God is not afraid of our collective imagination.


Visual XML is a way of describing websites and other structured information spaces in XML and publishing them in VRML. The images on the right are what a site, a page/node and links designed with the current VRML proto implementation look like. This whitepaper will describe how it works, some of the features, and some impacts and implications of three dimensional information spaces, including the benefits to end users. The terms information space, web space, and web site are used interchangeably in this paper, but all refer to structured information: nodes of information that are related or linked together. Examples of structured information spaces include presentations, many types of document, and websites.

The exact implementation of Visual XML has yet to be determined. The VRML could be created on the server side by a Perl script, or on the client side using ActiveX controls or Javabeans. VXML could be a standalone format (similar to RDF), or it could function as a 3D stylesheet. One of the main objectives of VXML is to give authors and designers an easy way to experiment with conveying information in 3D, using a simpler and more direct syntax than straight VRML.

Visual XML is intended to pave the way for the eventual replacement for HTML. It is intended to be a general front end for XML. The web has many problems, and lacks much of the functionality imagined by its conceptual but unimplemented predecessors like Vannevar Bush's Memex and Ted Nelson's Xanadu project. VXML addresses a subset of this missing functionality and brokenness with the current web:

  • Relationships between nodes (web pages, data, or information) exist, are designed, and are implied, but users almost never see them and even if they could, they can't change them.
  • General navigation problems: Web users generally have almost no idea how big a web site is, how much information is there, or what types of media are being used. They also have only rudimentary ideas of where they've been and where they can go.
  • Totally representational and totally abstract worlds both have their problems. Mcubed combines the best of both.
  • Collaborative document creation with current interfaces is basically impossible. Most people still print out pages and link in their changes with a red pen.
  • Media integration on a 2D page hardly makes sense, when even existing hardware is capable of more. 2D pages are a medium to be integrated, not a medium for integration.
  • It makes more sense to have 2D objects in an intelligently designed 3D space than to have 3D objects inside 2D windows.
  • All the problems with HTML: It doesn't degrade well. It's exceeded its designed capacity. Writing software to deal with it is painful. It isn't extensible. XML is really attacking these problems; Mcubed is just a general way of displaying XML.

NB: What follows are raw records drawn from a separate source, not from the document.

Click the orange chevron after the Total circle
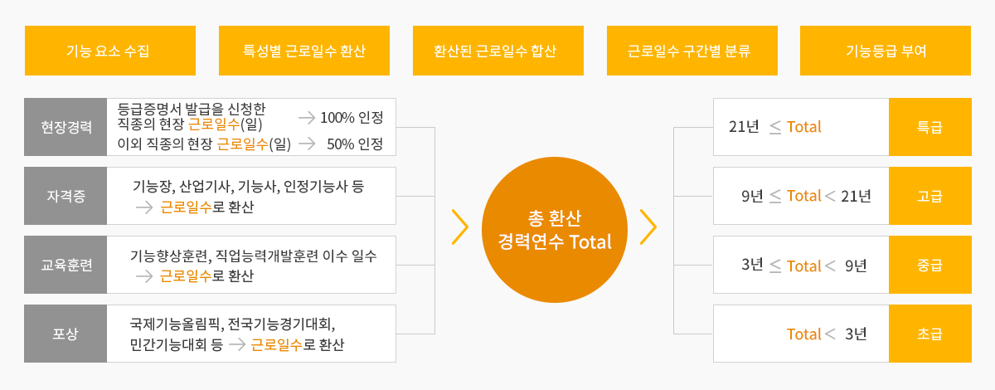This screenshot has height=390, width=995. click(x=648, y=227)
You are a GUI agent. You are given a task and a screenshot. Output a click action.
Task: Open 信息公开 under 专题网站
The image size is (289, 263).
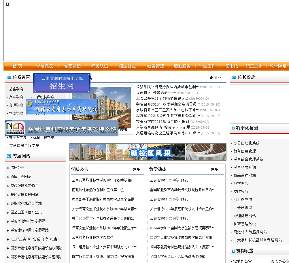coord(17,168)
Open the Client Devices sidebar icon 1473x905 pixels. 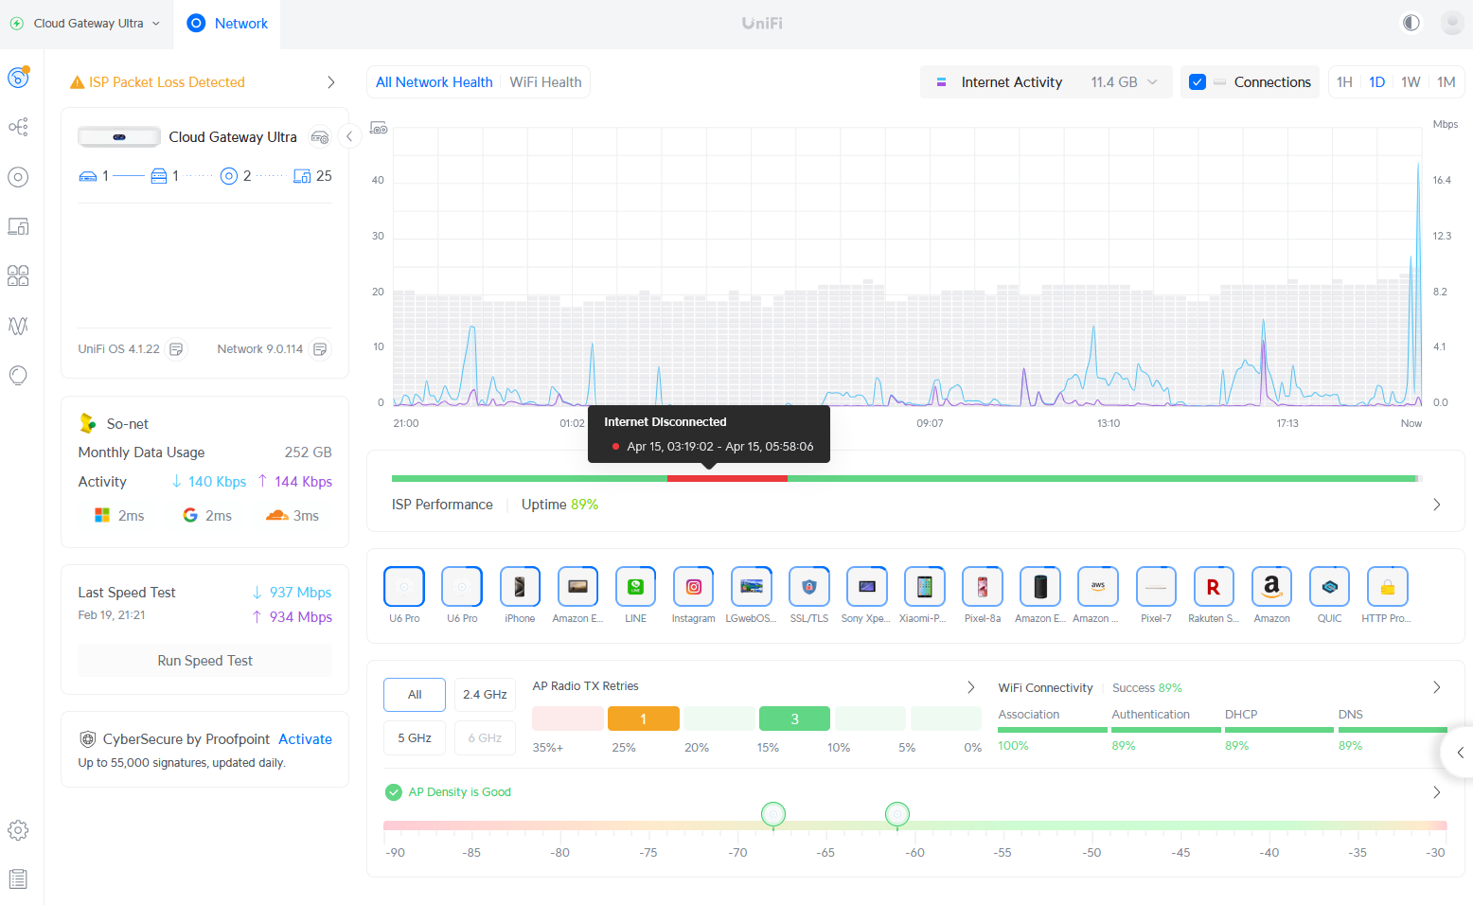(x=18, y=226)
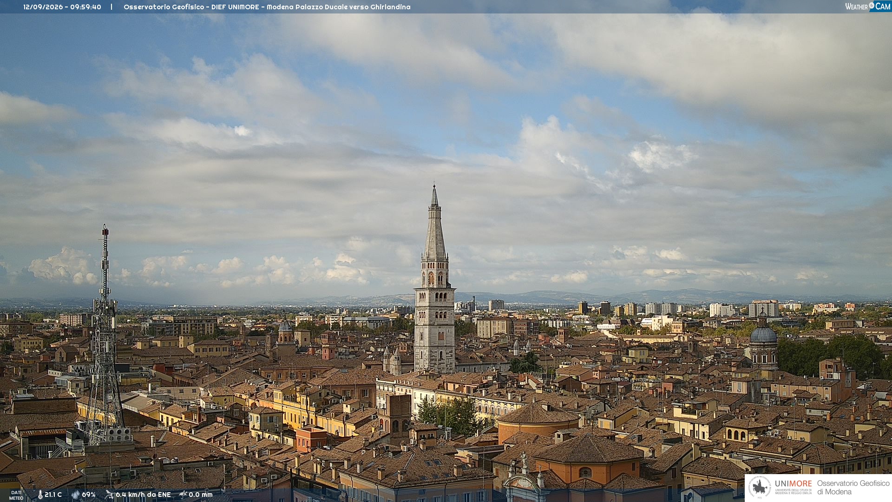This screenshot has height=502, width=892.
Task: Click the UNIMORE wordmark text
Action: 793,483
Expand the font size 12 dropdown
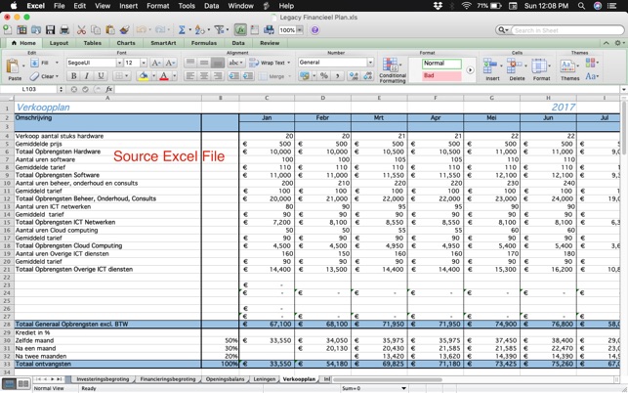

VXML offers benefits to end users of the information space. Most classical 3D visualizations have been used to display complex data, but VXML is designed to permit the display of something far simpler: relationships. This is accomplished by using the simple visual linking structures described in linkspace.

The VXML protos are 100% pure ISO standard VRML. VRML is backed by a consortium of more than 35 companies that have made the commitment to interoperability. The VXML protos have only been tested in Platinum technology's WorldView VRML browser, and they use some spec-compliant browser extensions currently available only in WorldView 2.1. More information on WorldView is available in References. The screenshots shown here are from working demos, which will be available on the web soon.

The rest of this whitepaper will talk about the details of how VXML works, including samples of VRML code and what the corresponding XML might look like. Non-technical readers may want to briefly scan these parts of the whitepaper and skip to the Impact and Future sections.

Site Space Description

This is what a sample site space looks like at a distance. This is the first thing that a visitor to a website would see when they visit the site. Since it's just a framework for the site, the download size of this structural representation is small.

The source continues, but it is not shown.